The majority of the Fairfax County Board of Supervisors formally voted to give members of the board salary increases of up to 38%, while residents of the county, located just outside of Washington, D.C., grapple with rising real estate and vehicle personal property tax assessments, resulting in higher tax bills.
The county is also dealing with a shortage of about 200 police officers in the midst of a crime surge. According to WJLA, a Washington, D.C. area local ABC station, there has been an increase of major crime incidents throughout the county.
Despite these issues, the Board of Supervisors voted 8-2 to approve a 30% salary hike for board members from $90,000 per year to $123,283. The board’s chairman, Jeff McKay, a Democrat, is currently paid $100,000 yearly and his new salary will jump by 38% to $138,283.
The board had voted 8-2 at a meeting on March 7 to consider even higher salary increases of up to $130,000 for board members and up to $145,000 for the chairman.
Springfield Supervisor Pat Herrity, a Republican who voted against the salary increases on March 7 and on Tuesday, noted that the board approved the proposal despite a great deal of public testimony against it at the meeting on Tuesday.
“Despite overwhelming public testimony against the proposal,” he said on social media after the vote, “the Board approved a 30 percent raise for themselves when our residents are struggling with high inflation, high gas prices, a 50 percent increase in homeowner taxes over the last decade, and in a budget that does not address the staffing crisis in public safety and other critical county positions.”
Hunter Mill District Supervisor Walter Alcorn, a Democrat, voted along with Herrity.
Real estate taxes have risen 7% on average in the county. Virginia counties also charge “personal property tax” on the value of each residents’ vehicles each year. The high value of used cars throughout the pandemic has driven up personal property tax bills.
Chairman McKay said in his newsletter that board members didn’t give themselves a raise directly since the new salaries take effect on Jan. 1 after the next election. McKay’s newsletter did not mention that the majority of the members on the current board, including himself, are seeking re-election so they stand to benefit from the substantially higher salaries.
Prior to the final vote on the salary increases, Arthur Purves, chairman of the Fairfax County Taxpayers Alliance, told Just the News it was wrong for the board to give themselves such raises, especially at this time.

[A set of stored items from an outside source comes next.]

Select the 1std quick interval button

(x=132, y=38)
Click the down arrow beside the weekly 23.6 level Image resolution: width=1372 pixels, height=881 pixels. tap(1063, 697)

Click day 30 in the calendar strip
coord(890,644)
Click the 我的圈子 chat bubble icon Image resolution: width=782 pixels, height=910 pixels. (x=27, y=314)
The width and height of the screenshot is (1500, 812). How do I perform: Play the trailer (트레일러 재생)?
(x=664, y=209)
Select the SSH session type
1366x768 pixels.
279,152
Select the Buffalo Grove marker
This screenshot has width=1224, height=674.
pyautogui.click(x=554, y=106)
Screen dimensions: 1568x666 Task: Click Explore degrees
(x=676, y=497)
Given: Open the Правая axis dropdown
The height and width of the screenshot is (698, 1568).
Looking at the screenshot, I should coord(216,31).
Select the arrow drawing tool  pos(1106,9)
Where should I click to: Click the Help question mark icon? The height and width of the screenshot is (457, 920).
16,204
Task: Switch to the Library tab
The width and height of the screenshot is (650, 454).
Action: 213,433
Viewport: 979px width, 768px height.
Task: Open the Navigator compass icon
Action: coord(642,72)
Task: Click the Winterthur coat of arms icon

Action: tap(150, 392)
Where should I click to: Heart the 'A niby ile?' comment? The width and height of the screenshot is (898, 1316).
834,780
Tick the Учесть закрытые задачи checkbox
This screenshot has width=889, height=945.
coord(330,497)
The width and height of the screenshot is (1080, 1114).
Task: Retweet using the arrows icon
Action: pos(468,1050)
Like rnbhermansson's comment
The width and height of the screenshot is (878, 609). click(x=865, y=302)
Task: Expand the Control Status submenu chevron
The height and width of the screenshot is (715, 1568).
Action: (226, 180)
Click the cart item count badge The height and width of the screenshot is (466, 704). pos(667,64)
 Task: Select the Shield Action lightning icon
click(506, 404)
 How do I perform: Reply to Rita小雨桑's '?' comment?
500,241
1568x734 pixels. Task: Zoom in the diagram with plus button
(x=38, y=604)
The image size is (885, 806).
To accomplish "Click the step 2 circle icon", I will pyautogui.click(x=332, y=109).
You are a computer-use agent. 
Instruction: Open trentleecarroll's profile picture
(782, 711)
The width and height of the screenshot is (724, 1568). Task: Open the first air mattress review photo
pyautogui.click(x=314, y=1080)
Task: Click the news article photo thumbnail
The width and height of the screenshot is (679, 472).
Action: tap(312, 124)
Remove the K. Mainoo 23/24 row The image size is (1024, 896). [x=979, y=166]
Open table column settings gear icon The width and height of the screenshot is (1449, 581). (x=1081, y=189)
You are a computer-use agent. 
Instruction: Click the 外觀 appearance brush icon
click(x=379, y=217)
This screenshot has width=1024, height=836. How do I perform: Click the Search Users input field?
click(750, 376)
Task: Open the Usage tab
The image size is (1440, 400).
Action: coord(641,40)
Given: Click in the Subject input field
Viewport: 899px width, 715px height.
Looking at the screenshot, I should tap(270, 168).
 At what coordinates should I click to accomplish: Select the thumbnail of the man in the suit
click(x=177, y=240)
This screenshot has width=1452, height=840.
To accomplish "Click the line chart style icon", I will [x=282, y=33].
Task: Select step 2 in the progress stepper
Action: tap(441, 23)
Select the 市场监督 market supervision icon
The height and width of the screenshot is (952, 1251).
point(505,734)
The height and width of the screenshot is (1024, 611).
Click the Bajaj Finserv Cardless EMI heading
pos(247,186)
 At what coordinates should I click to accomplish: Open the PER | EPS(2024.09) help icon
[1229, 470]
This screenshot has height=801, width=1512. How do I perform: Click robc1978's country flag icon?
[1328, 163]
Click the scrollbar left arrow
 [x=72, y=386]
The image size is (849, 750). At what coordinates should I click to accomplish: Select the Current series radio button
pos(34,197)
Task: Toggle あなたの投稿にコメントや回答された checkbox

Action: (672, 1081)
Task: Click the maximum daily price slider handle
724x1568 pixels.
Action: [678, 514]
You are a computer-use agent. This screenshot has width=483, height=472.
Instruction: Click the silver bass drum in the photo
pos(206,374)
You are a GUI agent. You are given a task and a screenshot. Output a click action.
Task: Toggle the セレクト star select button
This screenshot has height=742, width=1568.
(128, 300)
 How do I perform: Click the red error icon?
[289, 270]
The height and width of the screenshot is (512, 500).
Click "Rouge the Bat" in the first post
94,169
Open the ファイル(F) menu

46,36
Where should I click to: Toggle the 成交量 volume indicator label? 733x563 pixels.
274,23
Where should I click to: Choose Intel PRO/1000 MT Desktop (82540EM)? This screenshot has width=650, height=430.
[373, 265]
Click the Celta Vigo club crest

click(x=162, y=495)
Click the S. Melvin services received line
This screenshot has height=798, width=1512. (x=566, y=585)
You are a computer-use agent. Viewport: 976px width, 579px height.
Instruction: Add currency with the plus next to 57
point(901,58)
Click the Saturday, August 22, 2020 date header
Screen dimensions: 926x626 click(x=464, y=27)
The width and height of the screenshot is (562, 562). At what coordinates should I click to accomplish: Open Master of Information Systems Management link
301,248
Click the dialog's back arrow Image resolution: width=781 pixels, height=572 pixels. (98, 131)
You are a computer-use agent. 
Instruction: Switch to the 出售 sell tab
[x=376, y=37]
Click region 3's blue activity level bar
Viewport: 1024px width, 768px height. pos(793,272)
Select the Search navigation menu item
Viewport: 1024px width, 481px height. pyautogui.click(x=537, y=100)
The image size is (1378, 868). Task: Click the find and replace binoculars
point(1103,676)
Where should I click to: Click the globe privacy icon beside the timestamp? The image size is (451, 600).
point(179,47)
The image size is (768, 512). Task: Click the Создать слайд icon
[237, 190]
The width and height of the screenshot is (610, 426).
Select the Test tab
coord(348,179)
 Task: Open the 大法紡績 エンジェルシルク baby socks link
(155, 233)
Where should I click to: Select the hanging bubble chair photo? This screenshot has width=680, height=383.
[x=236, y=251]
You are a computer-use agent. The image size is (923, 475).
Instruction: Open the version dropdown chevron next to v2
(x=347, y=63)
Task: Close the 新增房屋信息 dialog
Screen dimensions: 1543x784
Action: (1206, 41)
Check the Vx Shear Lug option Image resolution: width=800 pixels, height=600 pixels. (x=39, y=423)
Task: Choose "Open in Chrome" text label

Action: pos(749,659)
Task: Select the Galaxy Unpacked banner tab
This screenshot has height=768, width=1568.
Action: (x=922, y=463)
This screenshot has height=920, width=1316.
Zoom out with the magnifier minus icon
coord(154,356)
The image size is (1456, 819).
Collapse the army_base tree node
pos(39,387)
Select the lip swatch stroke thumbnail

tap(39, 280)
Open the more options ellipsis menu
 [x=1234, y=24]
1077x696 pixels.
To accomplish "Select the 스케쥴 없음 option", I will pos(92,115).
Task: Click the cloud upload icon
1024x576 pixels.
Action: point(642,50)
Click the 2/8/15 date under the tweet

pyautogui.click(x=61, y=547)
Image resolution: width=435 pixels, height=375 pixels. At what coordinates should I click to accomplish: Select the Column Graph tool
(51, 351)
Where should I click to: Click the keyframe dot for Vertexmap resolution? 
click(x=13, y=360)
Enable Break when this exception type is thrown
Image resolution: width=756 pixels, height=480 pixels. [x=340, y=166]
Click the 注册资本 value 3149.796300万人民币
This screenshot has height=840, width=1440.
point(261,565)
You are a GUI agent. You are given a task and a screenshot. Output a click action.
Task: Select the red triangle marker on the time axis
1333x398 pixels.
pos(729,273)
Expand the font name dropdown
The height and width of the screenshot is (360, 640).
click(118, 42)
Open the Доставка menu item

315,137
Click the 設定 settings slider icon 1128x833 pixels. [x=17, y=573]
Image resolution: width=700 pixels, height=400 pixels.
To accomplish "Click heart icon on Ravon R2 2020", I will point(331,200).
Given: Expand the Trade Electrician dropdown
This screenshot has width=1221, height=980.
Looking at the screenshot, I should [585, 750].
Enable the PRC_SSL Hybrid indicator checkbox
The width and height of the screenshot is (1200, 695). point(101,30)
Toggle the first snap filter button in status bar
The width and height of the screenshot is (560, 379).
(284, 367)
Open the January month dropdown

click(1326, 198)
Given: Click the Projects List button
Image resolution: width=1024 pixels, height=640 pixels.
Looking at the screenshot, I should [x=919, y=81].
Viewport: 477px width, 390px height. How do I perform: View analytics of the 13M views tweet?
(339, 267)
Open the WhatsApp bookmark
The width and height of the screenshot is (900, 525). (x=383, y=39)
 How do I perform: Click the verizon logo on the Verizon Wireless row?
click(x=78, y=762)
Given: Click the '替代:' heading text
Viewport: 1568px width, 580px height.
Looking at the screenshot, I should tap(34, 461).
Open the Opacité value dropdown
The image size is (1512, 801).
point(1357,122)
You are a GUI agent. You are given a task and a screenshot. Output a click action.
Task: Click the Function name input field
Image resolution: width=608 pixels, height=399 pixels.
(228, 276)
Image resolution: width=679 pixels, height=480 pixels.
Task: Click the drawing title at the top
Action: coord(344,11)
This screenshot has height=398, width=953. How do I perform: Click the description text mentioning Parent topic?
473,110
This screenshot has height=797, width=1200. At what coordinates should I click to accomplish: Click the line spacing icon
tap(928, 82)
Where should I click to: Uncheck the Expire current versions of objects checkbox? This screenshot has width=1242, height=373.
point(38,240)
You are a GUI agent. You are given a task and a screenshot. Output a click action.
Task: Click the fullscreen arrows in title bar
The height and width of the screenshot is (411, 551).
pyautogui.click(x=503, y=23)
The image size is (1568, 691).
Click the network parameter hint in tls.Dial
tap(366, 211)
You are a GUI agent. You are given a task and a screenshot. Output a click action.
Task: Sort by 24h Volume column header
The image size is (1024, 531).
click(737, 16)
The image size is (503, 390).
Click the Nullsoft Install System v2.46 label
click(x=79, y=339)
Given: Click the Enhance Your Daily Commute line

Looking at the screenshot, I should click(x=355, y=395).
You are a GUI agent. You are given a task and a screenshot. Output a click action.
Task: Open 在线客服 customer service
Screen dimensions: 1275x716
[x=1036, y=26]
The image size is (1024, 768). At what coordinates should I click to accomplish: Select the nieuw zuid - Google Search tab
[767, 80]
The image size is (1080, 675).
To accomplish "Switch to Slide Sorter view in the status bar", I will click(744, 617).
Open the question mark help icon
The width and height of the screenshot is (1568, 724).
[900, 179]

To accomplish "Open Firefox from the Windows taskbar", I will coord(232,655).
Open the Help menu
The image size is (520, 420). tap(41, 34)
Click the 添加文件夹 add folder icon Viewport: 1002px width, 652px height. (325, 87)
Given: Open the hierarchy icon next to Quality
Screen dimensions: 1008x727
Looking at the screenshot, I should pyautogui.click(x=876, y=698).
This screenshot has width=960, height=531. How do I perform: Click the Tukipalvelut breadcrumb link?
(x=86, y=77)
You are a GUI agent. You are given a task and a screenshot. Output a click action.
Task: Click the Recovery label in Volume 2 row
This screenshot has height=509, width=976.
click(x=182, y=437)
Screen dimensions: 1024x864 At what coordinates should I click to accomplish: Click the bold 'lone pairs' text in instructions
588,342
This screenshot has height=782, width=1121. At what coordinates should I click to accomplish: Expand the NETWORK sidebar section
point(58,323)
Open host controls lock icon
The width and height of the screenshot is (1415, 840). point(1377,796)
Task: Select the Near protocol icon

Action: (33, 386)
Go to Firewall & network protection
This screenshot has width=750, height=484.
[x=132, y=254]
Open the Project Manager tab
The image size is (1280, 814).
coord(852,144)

He also said board members are able to hold other jobs outside of their board-related duties.
“For over 20 years, they’ve been raising real estate taxes three times faster than homeowner income,” he said. “Their spending is out of control.”
As an example, Purves said the board allocates about half of the county’s tax revenue to the school board “without demanding any accountability.”
“The result is that between FY2018-FY2022, the school budget increased $400M while FCPS SAT scores decreased 27 points,” he said. “Over the same period Virginia SAT scores increased 14 points.”